◆ **TASK PROMPT**:
Only the line containing "Where should I click to: Click the ascending" and the lines after it, through the end of the data below, are to be returned, each exactly as it stands.

◆ **INFORMATION SUPPLIED**:
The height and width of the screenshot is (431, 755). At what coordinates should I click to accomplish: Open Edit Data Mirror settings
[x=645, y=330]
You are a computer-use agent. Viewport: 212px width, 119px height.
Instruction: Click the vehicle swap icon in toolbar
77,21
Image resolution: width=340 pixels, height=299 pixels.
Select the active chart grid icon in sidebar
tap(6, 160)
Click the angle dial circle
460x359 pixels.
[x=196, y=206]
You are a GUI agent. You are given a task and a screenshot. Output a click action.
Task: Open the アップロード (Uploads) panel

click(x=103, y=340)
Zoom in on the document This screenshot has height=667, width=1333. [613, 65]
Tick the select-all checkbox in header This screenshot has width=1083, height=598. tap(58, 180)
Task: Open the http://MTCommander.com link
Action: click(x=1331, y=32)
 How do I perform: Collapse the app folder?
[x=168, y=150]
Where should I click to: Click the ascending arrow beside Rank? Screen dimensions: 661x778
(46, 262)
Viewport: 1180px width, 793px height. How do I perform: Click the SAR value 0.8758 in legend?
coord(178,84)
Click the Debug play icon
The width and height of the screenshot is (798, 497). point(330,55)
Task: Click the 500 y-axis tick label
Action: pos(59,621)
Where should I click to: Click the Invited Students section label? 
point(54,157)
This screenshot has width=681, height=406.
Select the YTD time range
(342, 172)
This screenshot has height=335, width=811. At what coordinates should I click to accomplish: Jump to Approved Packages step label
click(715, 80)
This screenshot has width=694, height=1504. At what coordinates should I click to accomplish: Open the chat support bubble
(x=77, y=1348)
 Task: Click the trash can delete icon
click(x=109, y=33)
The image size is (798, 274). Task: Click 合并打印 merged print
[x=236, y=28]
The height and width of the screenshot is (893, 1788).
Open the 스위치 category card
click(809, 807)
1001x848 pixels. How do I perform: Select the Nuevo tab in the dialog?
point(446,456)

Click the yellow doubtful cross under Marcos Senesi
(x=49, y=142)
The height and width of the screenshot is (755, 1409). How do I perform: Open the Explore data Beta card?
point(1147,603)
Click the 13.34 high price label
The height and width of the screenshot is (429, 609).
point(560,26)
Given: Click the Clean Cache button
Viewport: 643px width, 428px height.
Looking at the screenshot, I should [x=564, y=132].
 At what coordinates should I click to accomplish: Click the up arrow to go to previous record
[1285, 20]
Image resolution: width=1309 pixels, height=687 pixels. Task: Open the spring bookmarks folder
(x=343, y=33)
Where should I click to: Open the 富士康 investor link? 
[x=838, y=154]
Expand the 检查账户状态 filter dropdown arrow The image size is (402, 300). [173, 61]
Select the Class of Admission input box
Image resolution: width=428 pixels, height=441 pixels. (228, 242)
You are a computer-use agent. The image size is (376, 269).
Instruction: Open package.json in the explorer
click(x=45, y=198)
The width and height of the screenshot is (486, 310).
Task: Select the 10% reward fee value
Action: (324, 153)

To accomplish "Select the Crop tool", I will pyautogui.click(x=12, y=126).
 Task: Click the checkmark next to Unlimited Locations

◆ **RESULT OF THE EXERCISE**:
Where should I click to: Click the ascending arrow beside Rank? Screen dimensions: 661x778
(46, 262)
Viewport: 1180px width, 793px height. How do I perform: Click the SAR value 0.8758 in legend?
coord(178,84)
Click the Debug play icon
The width and height of the screenshot is (798, 497). point(330,55)
Task: Click the 500 y-axis tick label
Action: pos(59,621)
Where should I click to: Click the Invited Students section label? 
point(54,157)
This screenshot has width=681, height=406.
Select the YTD time range
(342, 172)
This screenshot has height=335, width=811. At what coordinates should I click to accomplish: Jump to Approved Packages step label
click(715, 80)
This screenshot has width=694, height=1504. At what coordinates should I click to accomplish: Open the chat support bubble
(x=77, y=1348)
 Task: Click the trash can delete icon
click(x=109, y=33)
The image size is (798, 274). Task: Click 合并打印 merged print
[x=236, y=28]
The height and width of the screenshot is (893, 1788).
Open the 스위치 category card
click(809, 807)
1001x848 pixels. How do I perform: Select the Nuevo tab in the dialog?
point(446,456)

Click the yellow doubtful cross under Marcos Senesi
(x=49, y=142)
The height and width of the screenshot is (755, 1409). How do I perform: Open the Explore data Beta card?
point(1147,603)
Click the 13.34 high price label
The height and width of the screenshot is (429, 609).
point(560,26)
Given: Click the Clean Cache button
Viewport: 643px width, 428px height.
Looking at the screenshot, I should [x=564, y=132].
 At what coordinates should I click to accomplish: Click the up arrow to go to previous record
[1285, 20]
Image resolution: width=1309 pixels, height=687 pixels. Task: Open the spring bookmarks folder
(x=343, y=33)
Where should I click to: Open the 富士康 investor link? 
[x=838, y=154]
Expand the 检查账户状态 filter dropdown arrow The image size is (402, 300). [173, 61]
Select the Class of Admission input box
Image resolution: width=428 pixels, height=441 pixels. (228, 242)
You are a computer-use agent. The image size is (376, 269).
Instruction: Open package.json in the explorer
click(x=45, y=198)
The width and height of the screenshot is (486, 310).
Task: Select the 10% reward fee value
Action: (324, 153)

To accomplish "Select the Crop tool", I will pyautogui.click(x=12, y=126).
 Task: Click the checkmark next to Unlimited Locations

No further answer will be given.